[Material for this task]

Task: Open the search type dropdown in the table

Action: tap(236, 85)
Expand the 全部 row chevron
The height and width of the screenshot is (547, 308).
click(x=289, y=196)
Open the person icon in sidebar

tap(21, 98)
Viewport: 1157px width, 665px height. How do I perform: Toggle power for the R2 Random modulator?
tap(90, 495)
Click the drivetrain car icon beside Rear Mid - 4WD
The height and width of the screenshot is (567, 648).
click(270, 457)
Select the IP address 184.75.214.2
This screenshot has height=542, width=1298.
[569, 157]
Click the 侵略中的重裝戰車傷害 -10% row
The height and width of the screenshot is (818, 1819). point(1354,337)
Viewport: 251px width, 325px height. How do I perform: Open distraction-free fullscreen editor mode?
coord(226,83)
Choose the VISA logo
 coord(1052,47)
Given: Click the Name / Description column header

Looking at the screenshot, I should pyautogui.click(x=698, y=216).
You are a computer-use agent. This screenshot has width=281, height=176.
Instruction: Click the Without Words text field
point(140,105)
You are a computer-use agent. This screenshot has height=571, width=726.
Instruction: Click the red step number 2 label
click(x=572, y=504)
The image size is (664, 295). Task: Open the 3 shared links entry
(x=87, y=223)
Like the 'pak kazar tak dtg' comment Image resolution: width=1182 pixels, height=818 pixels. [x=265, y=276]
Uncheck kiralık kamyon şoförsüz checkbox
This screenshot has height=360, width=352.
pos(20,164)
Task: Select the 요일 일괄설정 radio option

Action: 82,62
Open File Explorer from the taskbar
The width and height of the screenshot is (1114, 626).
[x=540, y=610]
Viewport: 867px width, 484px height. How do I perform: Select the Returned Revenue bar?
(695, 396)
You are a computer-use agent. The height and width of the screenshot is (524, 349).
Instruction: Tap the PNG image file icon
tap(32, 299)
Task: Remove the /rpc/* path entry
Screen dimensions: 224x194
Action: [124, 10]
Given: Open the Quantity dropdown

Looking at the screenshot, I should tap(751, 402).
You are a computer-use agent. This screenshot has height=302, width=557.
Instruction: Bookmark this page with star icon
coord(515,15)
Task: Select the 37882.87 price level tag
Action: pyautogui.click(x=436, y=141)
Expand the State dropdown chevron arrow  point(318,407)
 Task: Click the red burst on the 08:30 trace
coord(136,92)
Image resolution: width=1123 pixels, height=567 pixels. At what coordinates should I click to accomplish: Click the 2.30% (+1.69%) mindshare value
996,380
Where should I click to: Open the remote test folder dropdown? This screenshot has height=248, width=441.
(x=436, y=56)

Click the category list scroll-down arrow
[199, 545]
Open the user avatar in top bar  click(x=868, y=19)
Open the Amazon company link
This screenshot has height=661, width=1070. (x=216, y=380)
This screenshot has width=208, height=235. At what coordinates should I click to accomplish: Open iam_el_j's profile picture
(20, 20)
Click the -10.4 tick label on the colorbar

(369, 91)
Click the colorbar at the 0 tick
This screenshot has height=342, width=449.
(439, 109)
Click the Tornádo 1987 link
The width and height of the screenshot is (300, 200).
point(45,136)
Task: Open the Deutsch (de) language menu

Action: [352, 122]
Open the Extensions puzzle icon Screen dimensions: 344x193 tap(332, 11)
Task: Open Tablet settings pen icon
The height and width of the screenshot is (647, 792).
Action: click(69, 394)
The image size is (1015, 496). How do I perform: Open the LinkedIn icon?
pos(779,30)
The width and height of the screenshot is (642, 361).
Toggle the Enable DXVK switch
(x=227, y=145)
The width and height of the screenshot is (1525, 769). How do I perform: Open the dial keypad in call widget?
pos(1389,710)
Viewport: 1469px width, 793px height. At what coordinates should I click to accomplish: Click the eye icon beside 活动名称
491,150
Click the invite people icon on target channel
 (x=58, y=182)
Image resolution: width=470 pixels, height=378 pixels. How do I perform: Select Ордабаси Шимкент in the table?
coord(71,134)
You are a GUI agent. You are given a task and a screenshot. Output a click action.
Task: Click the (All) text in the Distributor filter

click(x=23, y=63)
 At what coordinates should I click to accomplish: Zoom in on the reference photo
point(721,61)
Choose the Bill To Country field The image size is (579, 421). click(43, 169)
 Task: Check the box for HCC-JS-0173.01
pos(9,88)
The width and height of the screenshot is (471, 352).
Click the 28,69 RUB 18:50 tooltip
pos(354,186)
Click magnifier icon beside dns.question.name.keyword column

[/Material for this task]

## What you need to do
All lines above containing the string "computer" are to be collected.

## Answer section
You are a computer-use agent. This screenshot has width=281, height=176.
You are a computer-use agent. This screenshot has height=571, width=726.
You are a computer-use agent. The height and width of the screenshot is (524, 349).
You are a computer-use agent. This screenshot has height=302, width=557.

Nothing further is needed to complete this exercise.